Although accuracy of CGM systems is increasing, it will likely never become perfect because of the compartment problem (assessing glucose values in the interstitium). However, how low do we need to go with accuracy? To date, CGM systems are not approved to be used as a stand-alone device. Patients still need to perform finger pricks to confirm hypo- and hyperglycemic episodes and make insulin dosing decisions. Being able to use sensor values in diabetes self-management will possibly increase treatment satisfaction with RT-CGM. Recently, Kovatchev and colleagues were the first to evaluate, in silico, what level of accuracy is needed for using RT-CGM values in diabetes self-management and demonstrated that further improvement of MARD below 10% did not contribute to better glycemic outcomes. ²¹ More studies are needed to verify these findings. On the other hand, the FDA approval of threshold suspension is in fact a judgment that confirmatory finger pricks are not always needed to make a treatment decision based on CGM glucose values, which thereby are deemed accurate enough.

Furthermore, it was suggested that patient satisfaction with RT-CGM accuracy is 1 of the key determinants of quality-of-life-related benefits. ²² Therefore, improving perceived accuracy of RT-CGM systems is an important goal. Perceived accuracy can be improved by enhancing the absolute level of accuracy of RT-CGM systems, but another key element in improving satisfaction is education and expectation management. Therefore, besides improving technical capabilities of RT-CGM systems, educational programs should be developed for the purpose of improving confidence in using RT-CGM data. ²³

In the presented study, the authors demonstrated good diagnostic features of the DG4P system in the hyperglycemic range, with hyperglycemia detection rates and true alert rates over 90%, which could reduce another main barrier of CGM, alarm, and alert fatigue. ¹⁴ However, the diagnostic feature of the DG4P system in hypoglycemic range, with approximately 1 in 5 false detection and alert rates, remains unsatisfactory and needs further improvement.

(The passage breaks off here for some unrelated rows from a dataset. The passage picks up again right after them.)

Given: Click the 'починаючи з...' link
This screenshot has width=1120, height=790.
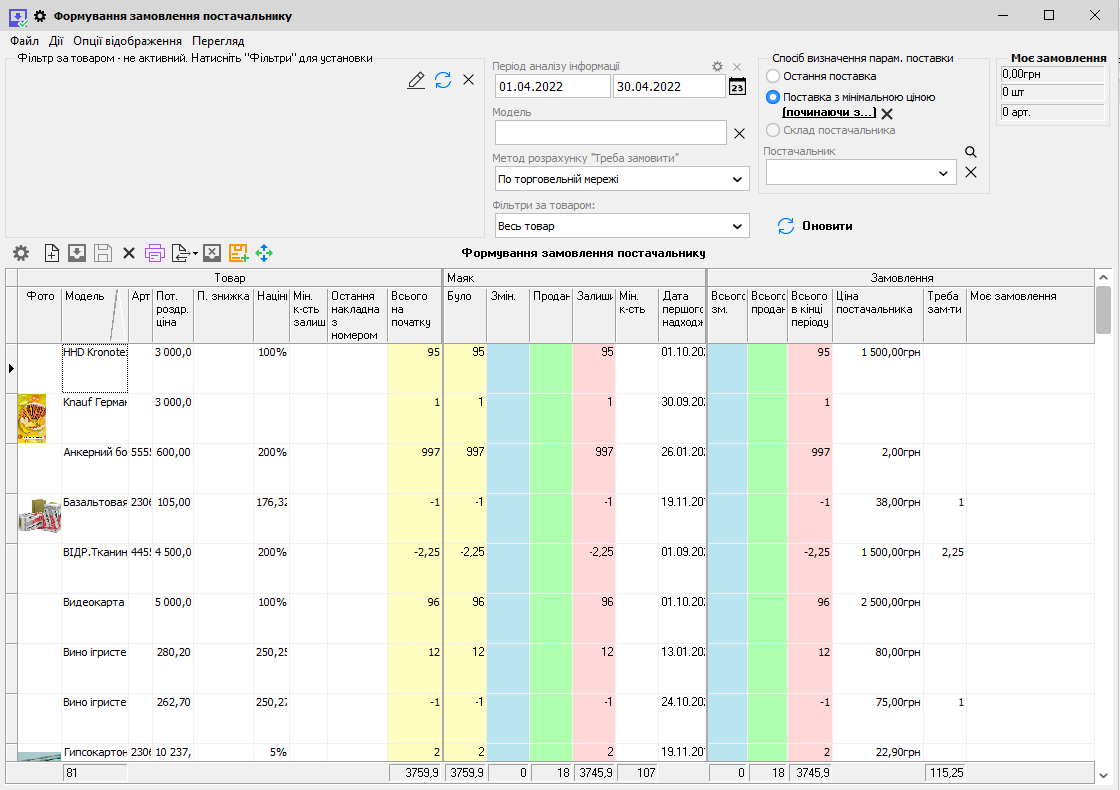Looking at the screenshot, I should 828,113.
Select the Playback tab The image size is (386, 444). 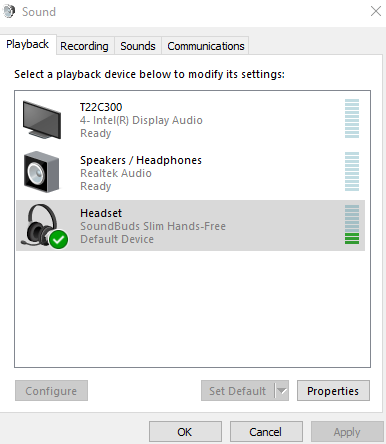pos(28,44)
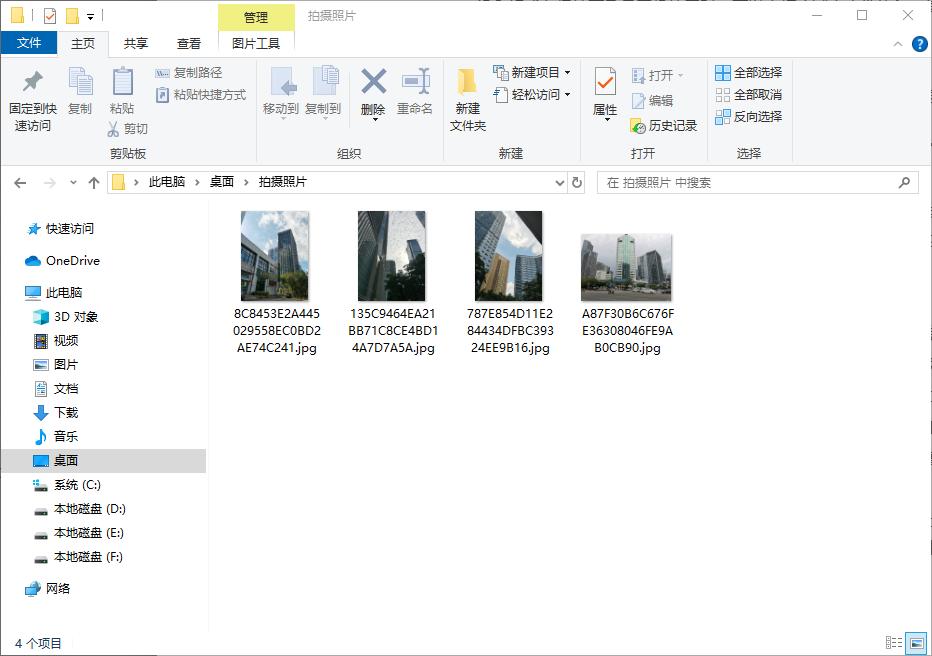Click 固定到快速访问 to pin the folder
The height and width of the screenshot is (656, 932).
32,95
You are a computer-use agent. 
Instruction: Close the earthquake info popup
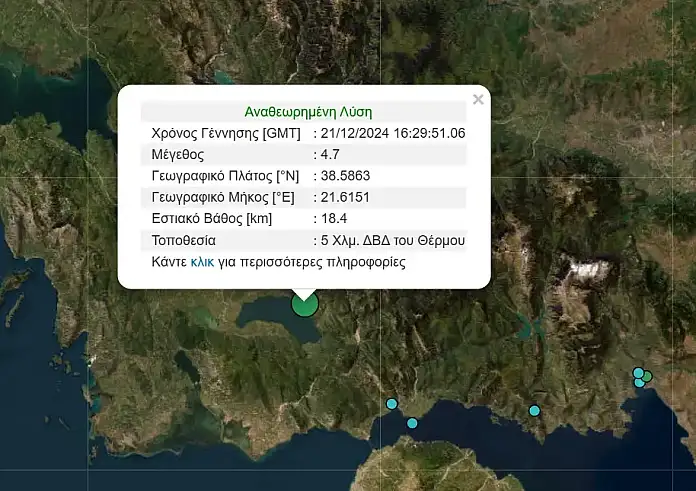(478, 99)
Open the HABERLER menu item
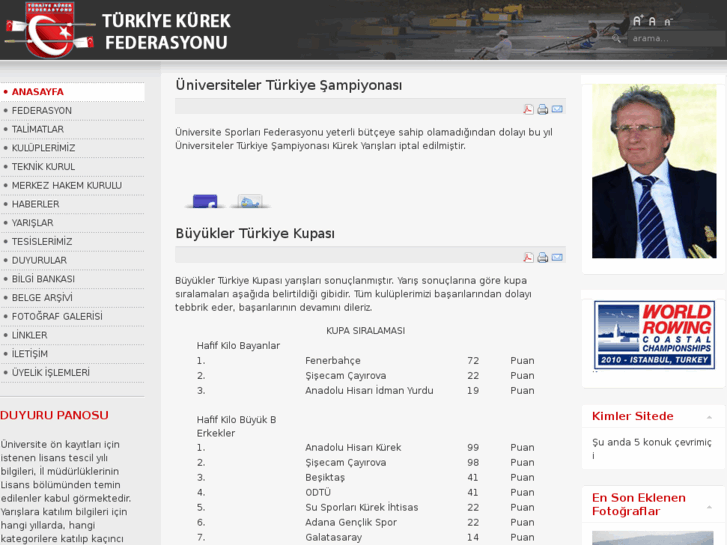727x545 pixels. click(35, 204)
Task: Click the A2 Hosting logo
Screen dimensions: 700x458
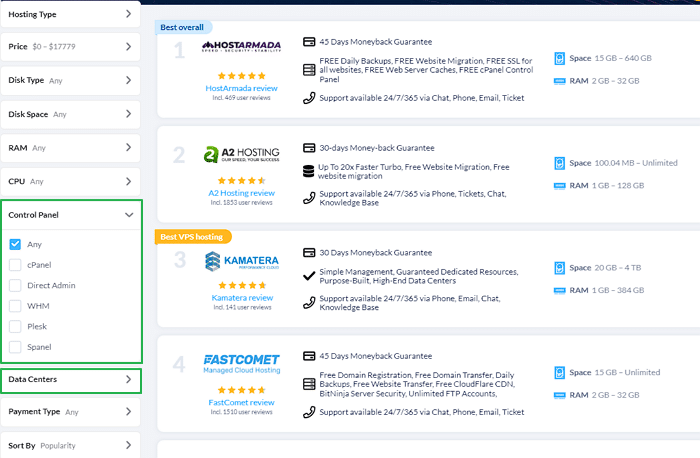Action: (x=241, y=155)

Results of the study also show a reduction in time spent in hypoglycemia during 1 sensor session. However, the clinical relevance of this outcome should be questioned. Reduction in hypoglycemia was evaluated in the very short term, without a control group and participants performed at least 7 finger pricks per day, which could also contribute to improved glycemic control.

As stated before, the effect of RT-CGM on HbA1c reduction, without increase in hypoglycemia, has been established.^1-6 RT-CGM trials focusing on hypoglycemia prevention also demonstrated decrease in mild-to-moderate hypoglycemia.^7,8 However, an effect on severe hypoglycemia has never been established in an randomized controlled trial evaluating the effect of conventional RT-CGM (without threshold suspension) on glycemic control.^7,8,24 Only 1 observational study showed a reduction in severe hypoglycemia. ⁹ Recently, Ly and colleagues demonstrated a reduction in severe hypoglycemia in patients with impaired awareness of hypoglycemia when using RT-CGM with threshold suspension. ¹⁰ Although most trials were not powered to show differences in severe hypoglycemia, it may be suggested that conventional RT-CGM (without threshold suspension) is not enough to prevent severe hypoglycemia and that closing the loop is essential for that purpose.